En dan kan natuurlijk de genepi niet worden overgeslagen …! Typische een lokale specialiteit. Zoals hieronder is aangegeven; in de loop der eeuwen waren de Allobrogen verdeeld geraakt over de Savoie en dit dal, als een soort ‘outlyer’ net over de Sint Barnhardpassen – hoe zouden die hebben geheten voordat er zo iemand als Sint Bernhard bestond ..? Aan deze kant van de Monte Bianco praten we over de Artemisia Glacialis en Artemisia Weber als belangrijkste ingrediënten. Opvallend; aan de andere kant gebruikt men (o.a.) nét wat andere kruiden, hoewel ook veel deze en een paar van de andere 198 ondersoorten.

Maar deze twee dan; gesprokkeld van gletschermorenen tot boven de 2000m. en daarna 14 dagen gedroogd, geven de amber tot lichtgroene kleur met een vol mondgevoel en licht bittere smaak. Als ‘elixir’ – de gedroogde kruiden worden dan een maand geweekt (infusie) in alcohol waarna water en siroop wordt toegevoegd – het werkt prima opwekkend en/of als digestief.
Veelal thuis gemaakt, toch wel een beetje met moonshine-karakter en dus ook soms ook ‘een beetje tegenvallend’ qua resultaat – lees: niet goed drinkbaar tot en met (sic) giftig… Maar ook meer commercieel geproduceerd. Onder andere Saint Roch distileerderij te Quart heeft genepi op de lijst, in diverse “cuvées” zelfs, ook reeds genoemde Rosset Terroir (ook te Quart) en Distillerie La Valdôtaine (te Saint-Marcel vlakbij Nus) hebben de productie op orde.

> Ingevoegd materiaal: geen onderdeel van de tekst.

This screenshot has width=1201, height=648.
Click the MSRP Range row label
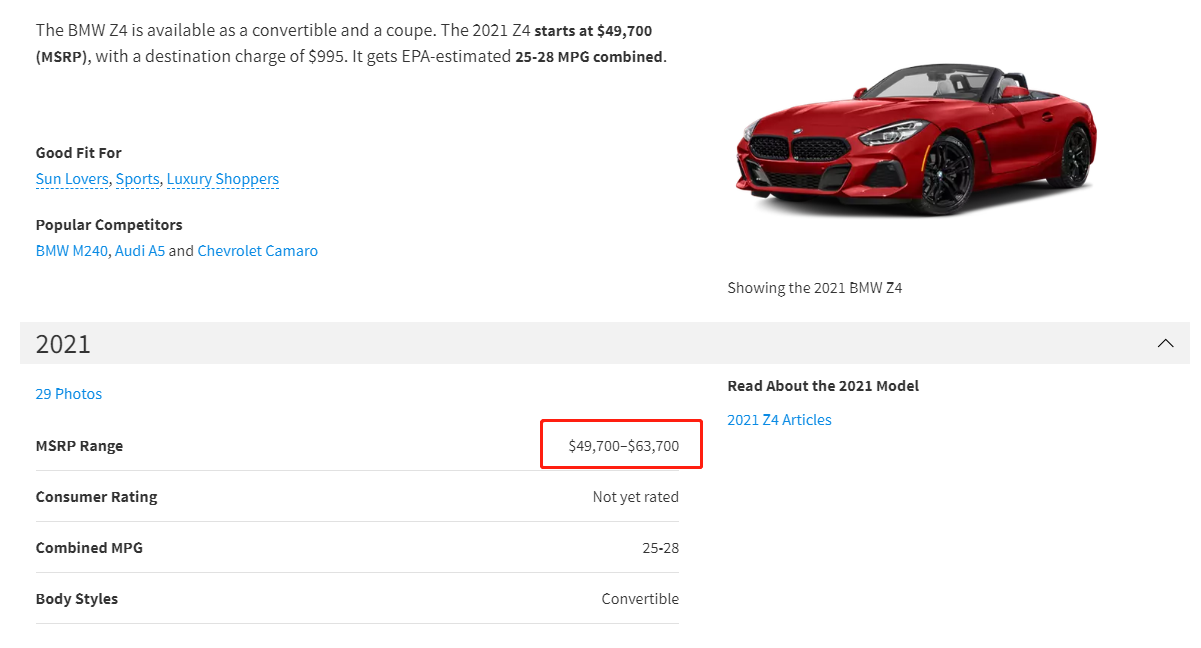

Hoe dan ook; dit stuk is hier kort gehouden; (want hoort erbij maar: ) zal op een andere pagina uitgebreid goed worden behandeld.

[Terug naar boven]


Historie en cultuur dan…:
De oorspronkelijke bewoners hier waren, afwisselend en overlappend uiteraard in de tijd – in de tijd dat de heersende klasse geheel los kon staan van de gewone man – de Kelten (Galliërs, is helemaal hetzelfde alleen noemden de Romeinen ze anders, afhankelijk of je ze westelijk langs Nice en Cannes tegenkwam, of de Grote Sint Bernhard en Brenner overmoest om ze te verslaan) en Liguren, sinds de bronstijd al verwant aan de Ambronen in het noorden; we schatten ook toen al verhuisd voor belastingvoordelen het goede weer aan de kust… De lokale tribe waren de Salassi, die in de bovenvallei goud– en ijzermijnen hadden; interessant! De locals stonden voor de Romeinen bekend als (onderdeel van!) de Allobrogen. Whatever, dat goud was wel interessant. En, later, de Salassi te hinderlijk bij het oversteken van de Grote Sint Bernhard avant la lettre op weg naar de Opper-Rijn-gebieden van het net (nog niet) veroverde Gallië.
Dus poogden de Romeinen onder Claudius (niet de keizer, nog) in 143 de boel over te nemen. Dat lukte aanvankelijk, en de Rare Jongens stichtten Eporedia (Ivrea) om de bergroute de Po-vallei in te ‘beschermen‘ en die rare Salassi onder de duim te houden. Dat lukte maar gedeeltelijk: Toen ene JC, Johan Cruyff Julius Caesar of althans zijn delegatie er langskwam, vonden de Salassi dat de schatkist van hun was en begonnen ze de Romeinen te bekogelen met stenen – want de Romeinen waren wegen en bruggen aan het bouwen dat kan natuurlijk niet. Een aparte campagne om de Salassi weer onder de duim te krijgen, 35-34vC vanuit het Isère-dal aan de Andere Kant (west) onder Antistius Vetus of Marcus Valerius Messalla Corvinus (tsja als er twee consuls zijn, weet de geschiedenis het ook niet meer), slaagde enigszins. Pas vanaf 25vC namen de Romeinen (onder Aulus Terentius Varro Murena) het in het Aosta-dal (nou ja, het dal van) definitief over en doodden 2000 Salassi, verkochten de (op een handvol na) overgebleven 44.000 stuks man, vrouw, kind via Eporedia de slavernij in (volgens Strabo; Cassius Dio houdt het op alleen de volwassen mannen en voor 20 jaar) en plantten de vesting Augusta Prætoria Salassorum (Aosta-city) met 3000 kolonisten. ‘Valle de Aosta’ als de Vallei van Augustus dus. Maar pas rond 14vC was het rustig in de Alpen. Dat was het laatste stukje in het hele Mediterrane bassin dat echt erbij werd gesmeed. Augustus moest wel eerst alles elders hebben overwonnen (Actium et al…) voordat (namens) hij hier aan toekwam. Aosta in Gallia Transpadana dan dus.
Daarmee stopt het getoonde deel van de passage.